Mampu, itu kata kuncinya. Mampu secara materi (termasuk nafkah batin), mampu bersikap adil secara kasatmata. Hati, memang susah untuk dibagi rata. Bahkan Rasulullah pun cenderung pada Aisyah dibanding yang lain, padahal Aisyah sendiri sering cemburu sama Khadijah yang sudah tiada.
Mampu secara materi, itu minimal. Nambah istri harusnya nambah penghasilan. Nafkahin istri kedua dengan kerja tambahan, bukan dengan mengambil jatah yang semula milik istri pertama. Padahal istri pertama udah dikurangi jatah harinya, masih juga diambil jatah materinya. Dikatakan, antar-istri nggak boleh satu rumah, itu juga berarti bahwa hak rumah beserta isinya untuk istri pertama sama sekali tidak dikurangi akibat tindakan poligami.
Oh iya, satu lagi.
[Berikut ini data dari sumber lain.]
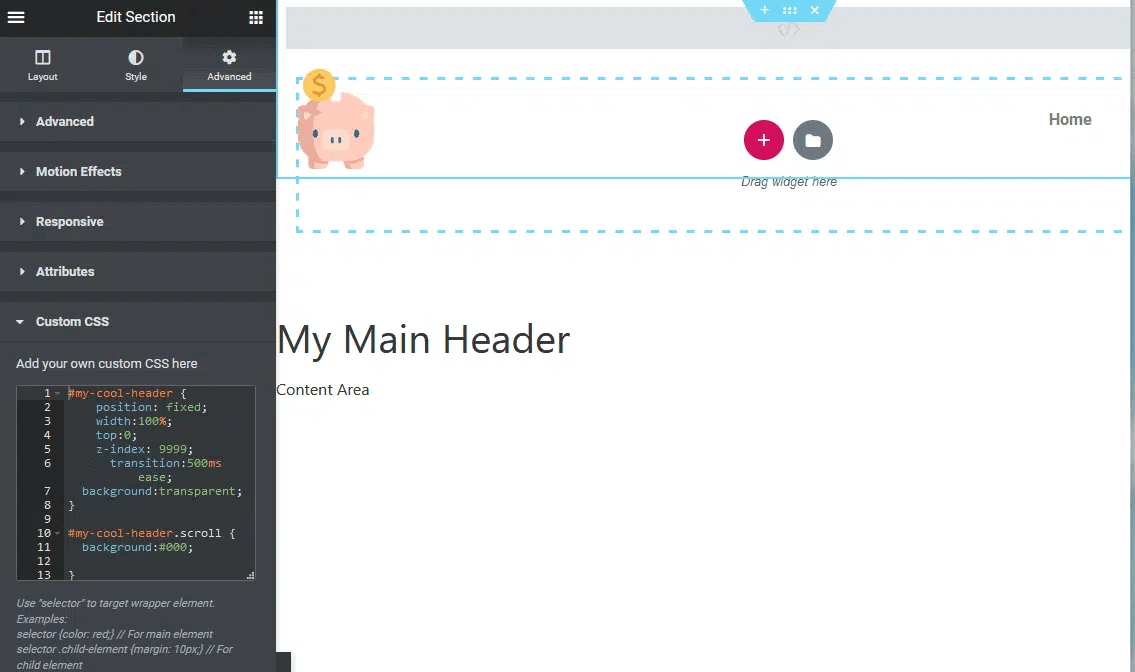
Task: Open the widgets panel grid icon
Action: (x=255, y=17)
Dalam Islam, memang nggak ada aturan istri pertama harus tahu kalau dirinya dimadu, apalagi minta izin. Tapi menurut gue, pemberitahuan termasuk dalam prinsip keadilan. Adil itu berarti tidak menzalimi, sedangkan mengurangi jatah hari dari istri pertama untuk istri kedua tanpa alasan itu termasuk perilaku menzalimi. Sebab hak istri pertama adalah jatah yang penuh untuk dirinya, maka bisa dikatakan "mencuri" kalau tahu-tahu jatah itu dikurangi tanpa sebab. Contoh aja sih.
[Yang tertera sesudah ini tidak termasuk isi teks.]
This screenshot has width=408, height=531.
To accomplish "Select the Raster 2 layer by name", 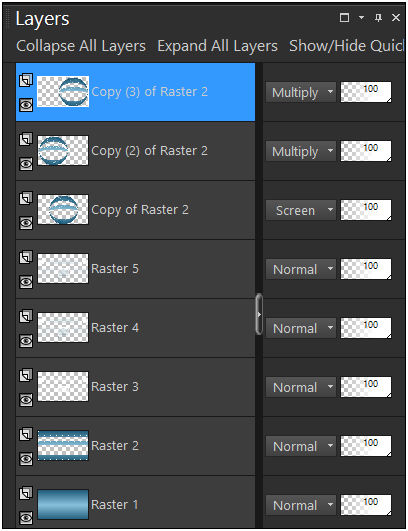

Selain mampu soal materi, juga mampu dalam mendidik para istri. Seberapa dekat keluarga itu dengan Allah, itu jauh lebih penting. Materi, mungkin bagi sebagian orang terbilang relatif. Dengan satu istri saja, mampukah seorang laki-laki menjadikannya wanita yang didamba surga? Mampukah sang laki-laki meluruskan akhlak istrinya, menjadikannya dapat dikategorikan wanita shalihah? Sehingga ketika datang istri kedua, dia justru turut membawa kedua keluarga suaminya semakin dekat dengan surga. Atau istri pertama yang sudah shalihah ini ikut mendidik sang madu agar sama-sama menjadi bidadari surga. Sehingga kehadiran dua wanita di sisi seorang lelaki justru akan menjaganya dari api neraka, bukannya malah menjadi fitnah dunia yang melemparkannya ke dalam siksa.
* * *
The question now is: lo sendiri gimana, Lil? Rela gitu dipoligami?
Hehe....
Gue mau cerita panjang lebar lagi nih.
Sejak memasuki masa baligh, entah kenapa gue lebih milih jika suami gue nggak menduakan gue, tapi men-tiga-kan sekalian. Nambah istri jangan cuma jadi dua, cari gimana caranya biar jumlahnya ganjil: nah, berarti kan bisanya cuma satu atau tiga. Kenapa? Alasan konyolnya sih, biar kalau suami gue lagi dapet jatah di istri kedua, misalnya, gue masih punya temen ngobrol yaitu si istri ketiga. Haha.... Atau, sekalian buat "mempersulit" keadaan, karena nafkahin tiga orang jelas nggak segampang nafkahin dua, jadi kali-kali aja dia ngeper duluan.
Tapi pas gue memasuki usia kepala dua, gue baca tulisan yang mendukung kondisi yang gue syaratkan. Kalau mau poligami, jangan cuma dua istri, sebab perempuan berdua, yang ada justru persaingan. Sekalian tiga atau empat, biar ada lebih banyak "teman sejawat".
Emang nggak cemburu?
Well, kayaknya gue emang tipe pencemburu. Atau iri. Apapun dah, jealous, envious, atau istilah lain bermakna serupa tapi tak sama.
Contoh kasus paling dekat yang pernah dan sering terjadi, betapa gue cemburu kalau ada teman sewajihah yang nggak fokus pada wajihah tersebut, tapi malah fokus pada wajihah lainnya. Lebih-lebih kalau si temen ini punya posisi yang penting di wajihah yang bersama gue itu, terutama pimpinan, tapi meninggalkan pos yang satu ini. Tapi gue pun belum pernah punya masalah kalau kejadiannya, si temen ini multiamanah tanpa mengabaikan kewajibannya terhadap wajihah gue dan dia. Terserah dia mau punya amanah lain, selama amanah yang di sini juga dipenuhi.
Bisakah ini jadi gambaran jawaban atas pertanyaan tadi? FYI, dulu gue selalu mengistilahkan orang yang multiamanah dengan orang yang poligami, baik dia laki-laki maupun perempuan, lalu menilainya dari seberapa adil dia pada semua amanahnya itu.
Kesimpulannya?
Lihat nanti kondisi mas suami deh... seberapa jauh syarat syar'i maupun moralnya terpenuhi.
Yaelah, pada akhirnya balik ke situ juga deh!
E... tapi... meski masih mempertimbangkan kemungkinan diduakan, ditigakan, atau diempatkan, kayaknya ada satu pertanyaan yang bisa gue jawab dengan tegas: ogah kalau jadi yang kedua, ketiga, apalagi keempat. Tetep, gue harus jadi yang pertama.